0

I have a data frame like the following

c1 c2
1 2
1 3
2 4
2 5
2 2
3 1
3 2
...

I want to get unique c1 values, where c2 can be chosen with equal probability if there are multiple rows with the same c1 value. For example, the final result can be:

c1 c2
1 2
2 2
3 2
...

"A random choice of c2 for each possible value of c1" is what I want.

Qiang Li
  • 10,593
  • 21
  • 77
  • 148
  • A clearer explanation is needed in order for this question to be comprehensible. – whuber May 29 '13 at 19:04
  • which part is not clear? – Qiang Li May 29 '13 at 20:36
  • 2
    None of it! Please see my comment to Stefan Wager's reply for some different examples of how this could be interpreted. – whuber May 29 '13 at 21:15
  • 2
    I agree with @whuber - as it stands what you're asking for can be interpreted in a number of ways. Can you try to clarify the situation you want in a really simple completely worked example or two? (for example, one where c1 only takes two different values, and there are only say three rows, where you explicitly describe the distribution you want to sample from) – Glen_b May 29 '13 at 22:29

2 Answers2

1

Here's a simple way to do it. Let's say your dataframe is called df.

x = unique(df$c1);
y = sapply(x, function(arg)sample(df$c2[df$c1 == arg], 1));
new_df = data.frame(c1 = x, c2 = y);
Stefan Wager
  • 126
  • 2
  • 1
    To do what? What version of this question are you answering?

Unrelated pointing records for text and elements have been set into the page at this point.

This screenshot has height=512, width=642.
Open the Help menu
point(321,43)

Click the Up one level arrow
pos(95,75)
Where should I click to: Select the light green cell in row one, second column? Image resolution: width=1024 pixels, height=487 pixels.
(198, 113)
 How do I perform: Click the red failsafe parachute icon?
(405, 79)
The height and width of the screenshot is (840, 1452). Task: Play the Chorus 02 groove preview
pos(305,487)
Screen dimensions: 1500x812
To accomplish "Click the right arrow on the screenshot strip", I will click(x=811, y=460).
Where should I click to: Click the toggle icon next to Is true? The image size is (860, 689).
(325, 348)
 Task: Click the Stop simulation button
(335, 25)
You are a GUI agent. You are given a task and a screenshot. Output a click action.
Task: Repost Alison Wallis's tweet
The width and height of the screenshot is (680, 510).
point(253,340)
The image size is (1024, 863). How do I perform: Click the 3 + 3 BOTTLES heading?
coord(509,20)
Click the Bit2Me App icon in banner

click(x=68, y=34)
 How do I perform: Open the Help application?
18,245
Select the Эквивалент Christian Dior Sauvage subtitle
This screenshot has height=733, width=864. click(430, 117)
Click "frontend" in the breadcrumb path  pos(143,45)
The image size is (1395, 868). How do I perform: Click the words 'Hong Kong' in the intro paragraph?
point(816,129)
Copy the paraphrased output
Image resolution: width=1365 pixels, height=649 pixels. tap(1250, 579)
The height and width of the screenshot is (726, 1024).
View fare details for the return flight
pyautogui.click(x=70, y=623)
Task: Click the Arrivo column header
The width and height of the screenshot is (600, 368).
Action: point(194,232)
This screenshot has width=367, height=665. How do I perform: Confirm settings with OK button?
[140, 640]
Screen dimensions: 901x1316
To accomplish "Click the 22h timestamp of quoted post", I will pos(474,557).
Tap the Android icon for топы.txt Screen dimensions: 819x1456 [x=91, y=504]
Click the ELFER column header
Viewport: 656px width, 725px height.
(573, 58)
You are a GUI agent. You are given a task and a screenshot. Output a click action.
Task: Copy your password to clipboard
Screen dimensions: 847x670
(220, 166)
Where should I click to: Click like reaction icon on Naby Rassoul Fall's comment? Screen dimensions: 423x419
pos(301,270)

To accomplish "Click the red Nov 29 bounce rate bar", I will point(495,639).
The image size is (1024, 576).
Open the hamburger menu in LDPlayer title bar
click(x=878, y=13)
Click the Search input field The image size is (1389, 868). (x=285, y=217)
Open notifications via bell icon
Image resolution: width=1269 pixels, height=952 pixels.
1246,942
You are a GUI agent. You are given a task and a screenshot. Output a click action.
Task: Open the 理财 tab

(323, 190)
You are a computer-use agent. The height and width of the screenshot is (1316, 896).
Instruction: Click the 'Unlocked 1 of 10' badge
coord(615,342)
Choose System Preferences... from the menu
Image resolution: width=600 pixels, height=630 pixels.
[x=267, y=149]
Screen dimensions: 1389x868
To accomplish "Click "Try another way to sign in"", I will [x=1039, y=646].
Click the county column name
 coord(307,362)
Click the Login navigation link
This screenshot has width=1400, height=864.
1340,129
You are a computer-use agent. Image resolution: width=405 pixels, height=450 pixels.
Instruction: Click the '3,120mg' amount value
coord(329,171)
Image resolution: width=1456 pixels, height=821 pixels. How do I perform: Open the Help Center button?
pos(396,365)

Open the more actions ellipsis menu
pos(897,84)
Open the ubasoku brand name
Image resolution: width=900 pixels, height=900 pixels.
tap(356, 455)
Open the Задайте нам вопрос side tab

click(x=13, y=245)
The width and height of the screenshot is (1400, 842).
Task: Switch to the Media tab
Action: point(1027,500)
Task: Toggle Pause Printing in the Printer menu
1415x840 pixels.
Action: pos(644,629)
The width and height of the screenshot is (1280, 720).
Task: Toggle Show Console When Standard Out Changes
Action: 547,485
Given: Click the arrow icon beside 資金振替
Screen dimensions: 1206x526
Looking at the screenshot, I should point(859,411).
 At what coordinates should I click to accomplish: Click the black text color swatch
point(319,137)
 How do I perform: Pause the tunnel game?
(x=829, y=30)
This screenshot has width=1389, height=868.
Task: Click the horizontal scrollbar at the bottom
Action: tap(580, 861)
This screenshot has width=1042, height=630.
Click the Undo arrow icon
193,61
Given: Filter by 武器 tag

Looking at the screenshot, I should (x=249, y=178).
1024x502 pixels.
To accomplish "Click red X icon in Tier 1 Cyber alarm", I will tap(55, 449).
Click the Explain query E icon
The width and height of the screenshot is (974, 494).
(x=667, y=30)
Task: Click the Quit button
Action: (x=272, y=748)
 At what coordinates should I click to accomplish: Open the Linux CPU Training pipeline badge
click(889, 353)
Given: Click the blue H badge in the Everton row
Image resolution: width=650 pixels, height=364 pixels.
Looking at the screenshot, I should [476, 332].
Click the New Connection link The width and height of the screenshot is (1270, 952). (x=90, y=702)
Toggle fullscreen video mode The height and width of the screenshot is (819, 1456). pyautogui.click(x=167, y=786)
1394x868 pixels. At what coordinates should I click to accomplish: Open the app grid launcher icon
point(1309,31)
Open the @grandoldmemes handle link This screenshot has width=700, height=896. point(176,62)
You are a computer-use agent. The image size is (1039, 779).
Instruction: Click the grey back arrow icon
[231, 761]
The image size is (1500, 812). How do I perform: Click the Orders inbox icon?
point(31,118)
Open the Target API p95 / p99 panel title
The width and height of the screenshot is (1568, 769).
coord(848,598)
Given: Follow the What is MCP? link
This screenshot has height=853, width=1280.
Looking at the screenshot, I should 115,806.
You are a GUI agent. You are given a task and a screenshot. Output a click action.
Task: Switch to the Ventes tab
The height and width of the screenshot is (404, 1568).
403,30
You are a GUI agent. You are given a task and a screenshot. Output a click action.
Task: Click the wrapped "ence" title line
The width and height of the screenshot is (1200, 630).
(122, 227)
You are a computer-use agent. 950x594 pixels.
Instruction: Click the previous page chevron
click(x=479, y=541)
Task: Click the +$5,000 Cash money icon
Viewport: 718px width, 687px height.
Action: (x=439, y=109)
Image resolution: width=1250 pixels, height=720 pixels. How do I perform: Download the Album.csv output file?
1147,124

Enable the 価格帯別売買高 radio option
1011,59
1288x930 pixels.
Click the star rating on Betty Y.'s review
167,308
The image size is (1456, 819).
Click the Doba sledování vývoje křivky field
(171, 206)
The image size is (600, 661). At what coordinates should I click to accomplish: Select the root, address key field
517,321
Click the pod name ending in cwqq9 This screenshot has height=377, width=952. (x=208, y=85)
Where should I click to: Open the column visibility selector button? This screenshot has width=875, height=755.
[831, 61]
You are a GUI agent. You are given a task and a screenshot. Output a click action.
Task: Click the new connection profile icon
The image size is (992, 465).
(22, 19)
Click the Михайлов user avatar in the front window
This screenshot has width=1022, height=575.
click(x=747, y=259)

The set of unique values of `c1` that appears in a simple random sample of `c2`? A random choice of `c2` for each possible value of `c1`? Something else? – whuber May 29 '13 at 19:43
  • 1
    "A random choice of c2 for each possible value of c1" is what I want. – Qiang Li May 29 '13 at 21:51
0

Here's an easy way to sample a value of c2 for each unique value of c1:

aggregate(c2 ~ c1, dat, sample, 1) # dat is the name of you data frame

  c1 c2
1  1  2
2  2  4
3  3  1
Sven Hohenstein
  • 80,497
  • 17
  • 145
  • 168